Glossier, more polished, and with a bigger sound than his first two records, Off the Beaten Path is Justin Moore’s bid for the big leagues of country music. There is the requisite ode to small town life (“This Kind of Town”), a ballad with Miranda Lambert (“Old Habits”), and a spate of songs about having a good time with a girl in the backseat of his truck. It should surprise no one that this album isn’t exactly “off the beaten path” for Moore, picking up more or less where 2011’s Outlaws Like Me left off, with the same rough-and-rowdy attitude and sentimental shine. That said, it’s worth noting that in the broader country community, Moore — with his good ol’ boy image and celebration of small town ways — might indeed be traveling off the beaten path as country music shifts further and further towards pop in the age of Swift. And that’s not to mention the divergent strain of Musgraves-led country music that has pushed back against more mainstream, traditional artists like Moore.
The great irony of pegging Moore in the “traditional” camp is that he’s really what you might consider more of a mainstream traditionalist, a country musician happy with the genre as it has been defined since 1990, when its popularity exploded. That means that while he extols the virtues of small-town life and the simple pleasures of beer, he has hardly tied himself down to the actual country tradition. The obvious signpost here is his claim on “This Kind of Town” that the “boys [there] will out-Hank you,” by which he refers not to the father of country music, but to his son Hank, Jr., whose career has been defined by his rowdy, pro-American image. Though his songs have mentioned both father and son, it is the image of Hank, Jr. that Moore has his eye on.
What that orientation within country music leaves us with is a bunch of fun-loving, good-timey tunes with some great guitar licks along with…well…a couple songs that are wince-worthy. First and foremost in that department is the ode to a woman’s rear end, “I’d Want It to Be Yours”, which includes such crass remarks as “Hate to see you go, but I love to watch you leave, girl”. Not quite as lowbrow as that is the album’s lead single “Point at You”, which trumpets the narrator’s girlfriend (or wife) as being not just the better half of the couple, but the only good half of the couple. While he has a “rough side, a wild side..[and] a fightin’ side after a few”, the woman in the relationship embodies all that is “sweet,” “soft,” and, uh, well, the “best.” Sound like she got the crummy end of the deal here?

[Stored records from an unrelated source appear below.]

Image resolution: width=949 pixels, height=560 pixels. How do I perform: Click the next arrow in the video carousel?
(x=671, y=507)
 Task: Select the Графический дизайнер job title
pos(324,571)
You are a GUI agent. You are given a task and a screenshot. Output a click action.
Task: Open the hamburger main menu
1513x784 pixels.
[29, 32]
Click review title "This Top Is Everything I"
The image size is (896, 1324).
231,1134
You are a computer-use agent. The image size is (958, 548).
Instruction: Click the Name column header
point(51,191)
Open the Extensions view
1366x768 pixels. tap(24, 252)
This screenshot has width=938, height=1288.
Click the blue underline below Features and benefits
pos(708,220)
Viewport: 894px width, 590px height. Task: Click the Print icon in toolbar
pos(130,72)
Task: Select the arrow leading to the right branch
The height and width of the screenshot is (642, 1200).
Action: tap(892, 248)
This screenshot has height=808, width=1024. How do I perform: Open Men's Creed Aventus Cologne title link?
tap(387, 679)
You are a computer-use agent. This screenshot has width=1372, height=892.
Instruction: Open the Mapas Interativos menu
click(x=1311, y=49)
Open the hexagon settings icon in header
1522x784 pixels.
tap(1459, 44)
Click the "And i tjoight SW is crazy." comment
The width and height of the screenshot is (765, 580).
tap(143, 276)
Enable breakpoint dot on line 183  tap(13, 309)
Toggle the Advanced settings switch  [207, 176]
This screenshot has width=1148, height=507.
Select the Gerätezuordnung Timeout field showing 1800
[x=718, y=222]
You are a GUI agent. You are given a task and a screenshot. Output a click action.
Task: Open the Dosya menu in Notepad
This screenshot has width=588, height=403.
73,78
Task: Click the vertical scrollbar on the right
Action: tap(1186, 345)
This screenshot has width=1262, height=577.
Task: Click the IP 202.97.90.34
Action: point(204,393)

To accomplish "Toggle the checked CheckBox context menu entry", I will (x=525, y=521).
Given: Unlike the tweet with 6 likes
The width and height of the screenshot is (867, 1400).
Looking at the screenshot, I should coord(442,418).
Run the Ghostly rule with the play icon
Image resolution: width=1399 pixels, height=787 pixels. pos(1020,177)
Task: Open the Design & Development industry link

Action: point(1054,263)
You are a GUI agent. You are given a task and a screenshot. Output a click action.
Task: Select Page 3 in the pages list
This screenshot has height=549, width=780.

Now these attitudes are nothing new, no more than the usual hackneyed sentiments about gender in the South that country music has tripped over before. But who am I kidding? I don’t expect country music to suddenly contort itself into values like those held by rising stars such as Kacey Musgraves and Ashley Monroe, artists who are ready to stand in opposition to the mainstream. I don’t expect Moore to stand up and take a side; I expect him to be who he is. I expect more of the solid country-rock yarns that he spins so effectively on “Lettin’ the Night Roll”, “Country Radio”, and the title cut, earnest and uncomplicated backroads romances — songs about spending all night with a few bottles of alcohol, country music, and a girl in his Chevy. These are the songs right in his wheelhouse, unleavened by braggadocio or other masculine posturing.
The deluxe version of the album includes five extra songs, four out of the five either paeans to, or observations of, the “redneck” lifestyle, including an ode to beer (fittingly, “Beer”) and a backwoods wildlife experience (“Field Fulla Hillbillies” — and, yes, Moore hilariously frames this occurrence as being “like a scene out of National Geographic”). But the fifth and final song of the deluxe version is the real gem, outstripping most of the songs on the release itself. In fact, it’s a bit of a headscratcher why it was left off the final track listing. That song, “Wheels”, follows a man in the aftermath of a fight with his girlfriend, as he chases her car’s taillights down a highway in his pickup. In a display of odd honesty, the narrator admits, “Tonight, shoulda swallowed my pride / Stood in the driveway ’til I saw it her way.” Instead, he doesn’t stop to consider what it was that caused her to leave, instead just chasing her near-blindly down a darkened road. It’s a sad and sweet song and I hope Moore makes more like ’em.